Trump pushes for new import tariffs
The price reactions to DeepSeek do not seem to have escaped President Donald Trump either. Whereas he was initially reluctant, he now wants to move faster to introduce a new round of import tariffs.
Earlier, we saw the euro rise when Trump did not yet speak out on import tariffs. Now the opposite is happening: as he wants to press ahead with his plans, the euro weakened again.
German economy under pressure
Pressure on Germany's elections in February is mounting. Large German companies have long complained about the many regulations, and this week this was confirmed by the influential advocacy organisation BDI, which expects the German economy to shrink again by 2025.
If this happens, it will mean that the German economy will shrink for the third year in a row, something that is very rare. The monthly Ifo survey, which measures sentiment among German businesses, shows that 40 per cent of companies surveyed think that the new government should cut red tape in particular. This shows that businesses are increasingly concerned about the inhibiting effect of rules and administrative burdens on the economy.
Japan raises interest rates without surprise
In Japan, the central bank raised interest rates by 0.25% to 0.50%. Unlike the previous interest rate hike, which shook the markets considerably, there was no reaction this time.

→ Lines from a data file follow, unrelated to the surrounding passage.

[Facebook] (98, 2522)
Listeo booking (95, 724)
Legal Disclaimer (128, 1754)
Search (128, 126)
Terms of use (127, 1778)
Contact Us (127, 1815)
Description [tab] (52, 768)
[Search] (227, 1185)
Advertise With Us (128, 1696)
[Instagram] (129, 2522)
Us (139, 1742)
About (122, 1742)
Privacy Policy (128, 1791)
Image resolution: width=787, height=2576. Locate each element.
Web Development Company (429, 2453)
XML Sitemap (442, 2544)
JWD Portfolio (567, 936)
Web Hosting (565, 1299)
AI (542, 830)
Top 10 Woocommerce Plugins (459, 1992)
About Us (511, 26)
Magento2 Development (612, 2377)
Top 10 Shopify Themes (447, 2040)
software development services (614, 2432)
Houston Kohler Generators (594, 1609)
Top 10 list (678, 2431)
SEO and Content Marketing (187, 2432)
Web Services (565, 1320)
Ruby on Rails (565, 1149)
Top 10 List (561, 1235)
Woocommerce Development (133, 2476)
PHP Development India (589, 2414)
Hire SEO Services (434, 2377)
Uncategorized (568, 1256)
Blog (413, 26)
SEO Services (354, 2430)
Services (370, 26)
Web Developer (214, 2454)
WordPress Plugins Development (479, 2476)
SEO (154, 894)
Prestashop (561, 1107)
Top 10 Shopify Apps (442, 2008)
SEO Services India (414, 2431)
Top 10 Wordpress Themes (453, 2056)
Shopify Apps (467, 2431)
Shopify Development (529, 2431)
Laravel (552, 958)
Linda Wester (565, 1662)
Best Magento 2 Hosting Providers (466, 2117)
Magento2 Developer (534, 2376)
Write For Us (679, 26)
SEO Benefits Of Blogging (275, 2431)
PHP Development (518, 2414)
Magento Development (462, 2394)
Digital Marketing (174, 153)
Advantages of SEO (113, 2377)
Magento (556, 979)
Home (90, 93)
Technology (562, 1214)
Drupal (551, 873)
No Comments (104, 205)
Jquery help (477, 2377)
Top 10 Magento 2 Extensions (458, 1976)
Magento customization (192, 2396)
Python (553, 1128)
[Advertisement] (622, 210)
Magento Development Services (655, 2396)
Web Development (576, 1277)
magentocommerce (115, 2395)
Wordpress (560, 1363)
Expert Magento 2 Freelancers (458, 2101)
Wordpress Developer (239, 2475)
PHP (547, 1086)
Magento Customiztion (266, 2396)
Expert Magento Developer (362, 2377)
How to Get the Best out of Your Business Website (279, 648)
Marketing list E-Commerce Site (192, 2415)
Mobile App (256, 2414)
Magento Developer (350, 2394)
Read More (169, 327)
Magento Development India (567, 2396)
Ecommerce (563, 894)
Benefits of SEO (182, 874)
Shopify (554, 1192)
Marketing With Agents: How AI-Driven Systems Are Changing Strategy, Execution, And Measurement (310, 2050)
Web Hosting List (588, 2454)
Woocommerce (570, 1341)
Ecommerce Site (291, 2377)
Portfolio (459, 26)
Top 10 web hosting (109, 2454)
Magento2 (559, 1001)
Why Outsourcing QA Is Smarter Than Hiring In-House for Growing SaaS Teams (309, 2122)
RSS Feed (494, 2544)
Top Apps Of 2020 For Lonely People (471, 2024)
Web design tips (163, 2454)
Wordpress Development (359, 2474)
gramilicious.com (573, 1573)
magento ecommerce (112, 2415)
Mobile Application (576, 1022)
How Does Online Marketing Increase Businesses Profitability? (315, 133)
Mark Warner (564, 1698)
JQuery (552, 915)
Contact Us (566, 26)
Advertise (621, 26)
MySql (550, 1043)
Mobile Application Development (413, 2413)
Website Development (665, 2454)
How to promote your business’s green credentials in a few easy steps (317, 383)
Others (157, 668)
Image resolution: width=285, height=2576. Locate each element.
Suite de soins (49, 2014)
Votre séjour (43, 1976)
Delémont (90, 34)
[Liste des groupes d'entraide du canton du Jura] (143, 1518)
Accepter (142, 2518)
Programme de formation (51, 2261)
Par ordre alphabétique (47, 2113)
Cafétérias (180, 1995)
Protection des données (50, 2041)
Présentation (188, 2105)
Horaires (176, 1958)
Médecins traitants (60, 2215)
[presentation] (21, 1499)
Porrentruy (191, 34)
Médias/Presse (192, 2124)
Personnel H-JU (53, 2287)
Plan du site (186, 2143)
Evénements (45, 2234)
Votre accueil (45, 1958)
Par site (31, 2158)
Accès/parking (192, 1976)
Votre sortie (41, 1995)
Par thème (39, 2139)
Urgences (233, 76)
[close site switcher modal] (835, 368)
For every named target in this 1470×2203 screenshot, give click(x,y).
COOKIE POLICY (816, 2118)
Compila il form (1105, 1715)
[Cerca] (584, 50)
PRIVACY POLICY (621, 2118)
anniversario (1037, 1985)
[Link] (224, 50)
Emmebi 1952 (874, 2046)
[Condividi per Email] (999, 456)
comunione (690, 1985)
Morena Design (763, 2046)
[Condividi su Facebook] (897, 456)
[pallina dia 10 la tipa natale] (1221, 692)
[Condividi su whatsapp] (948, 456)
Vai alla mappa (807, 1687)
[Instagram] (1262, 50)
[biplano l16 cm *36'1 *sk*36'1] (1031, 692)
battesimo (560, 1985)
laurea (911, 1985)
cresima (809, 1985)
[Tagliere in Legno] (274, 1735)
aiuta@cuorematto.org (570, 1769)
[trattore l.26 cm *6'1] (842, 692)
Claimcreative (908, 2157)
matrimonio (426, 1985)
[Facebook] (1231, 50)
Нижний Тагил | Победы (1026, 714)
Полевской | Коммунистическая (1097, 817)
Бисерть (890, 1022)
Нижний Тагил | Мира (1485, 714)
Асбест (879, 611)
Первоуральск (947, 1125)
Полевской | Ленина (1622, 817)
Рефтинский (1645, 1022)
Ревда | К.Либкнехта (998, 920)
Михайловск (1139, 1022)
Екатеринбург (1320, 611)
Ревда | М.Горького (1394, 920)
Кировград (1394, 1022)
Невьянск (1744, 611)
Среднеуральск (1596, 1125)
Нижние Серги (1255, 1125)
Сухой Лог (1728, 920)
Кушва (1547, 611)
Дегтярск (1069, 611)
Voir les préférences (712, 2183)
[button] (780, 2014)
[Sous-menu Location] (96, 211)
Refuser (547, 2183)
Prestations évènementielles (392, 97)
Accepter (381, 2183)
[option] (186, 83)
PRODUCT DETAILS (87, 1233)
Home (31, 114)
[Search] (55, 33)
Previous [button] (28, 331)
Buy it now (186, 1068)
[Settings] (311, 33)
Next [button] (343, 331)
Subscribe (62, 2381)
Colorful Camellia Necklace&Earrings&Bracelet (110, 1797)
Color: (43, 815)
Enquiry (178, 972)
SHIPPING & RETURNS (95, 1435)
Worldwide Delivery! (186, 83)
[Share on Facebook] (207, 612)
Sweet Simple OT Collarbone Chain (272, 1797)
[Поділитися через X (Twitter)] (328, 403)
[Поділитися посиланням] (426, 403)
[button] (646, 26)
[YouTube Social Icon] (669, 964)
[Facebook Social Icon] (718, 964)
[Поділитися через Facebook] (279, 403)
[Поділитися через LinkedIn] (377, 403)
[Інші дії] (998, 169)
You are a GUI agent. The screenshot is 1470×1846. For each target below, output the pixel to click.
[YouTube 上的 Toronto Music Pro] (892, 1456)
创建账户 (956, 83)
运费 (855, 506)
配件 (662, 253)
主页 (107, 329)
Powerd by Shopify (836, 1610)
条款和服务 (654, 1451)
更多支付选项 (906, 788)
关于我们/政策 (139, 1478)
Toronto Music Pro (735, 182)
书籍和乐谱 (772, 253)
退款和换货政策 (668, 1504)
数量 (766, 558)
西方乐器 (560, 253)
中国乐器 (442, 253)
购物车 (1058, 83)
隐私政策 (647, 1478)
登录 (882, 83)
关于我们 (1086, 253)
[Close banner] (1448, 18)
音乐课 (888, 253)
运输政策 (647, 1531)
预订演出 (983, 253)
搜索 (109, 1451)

This is because the Bank of Japan had announced this move well in advance, so investors had already prepared for it. The previous interest rate hike does raise questions.
Last year, an unexpected interest rate hike raised many questions about the future of the carry trade - a strategy in which investors borrow cheap money in Japanese yen and invest it in countries with higher interest rates, such as the US. As a result of the interest rate surprise in late July 2024, the value of the yen rose sharply. This suddenly made repaying yen loans much more expensive, forcing investors to sell their positions en masse.
This time, the central bank seems to have mitigated this risk by preparing investors well and making additional interest rate hikes likely to be slow.
Netherlands: VAT increase in sight?
Although few macroeconomic figures came out of the Netherlands this week, it was still unsettled on the financial front. The State Secretary of Finance has proposed raising VAT from 21% to 21.4%. This should close a €1.2 billion budget gap.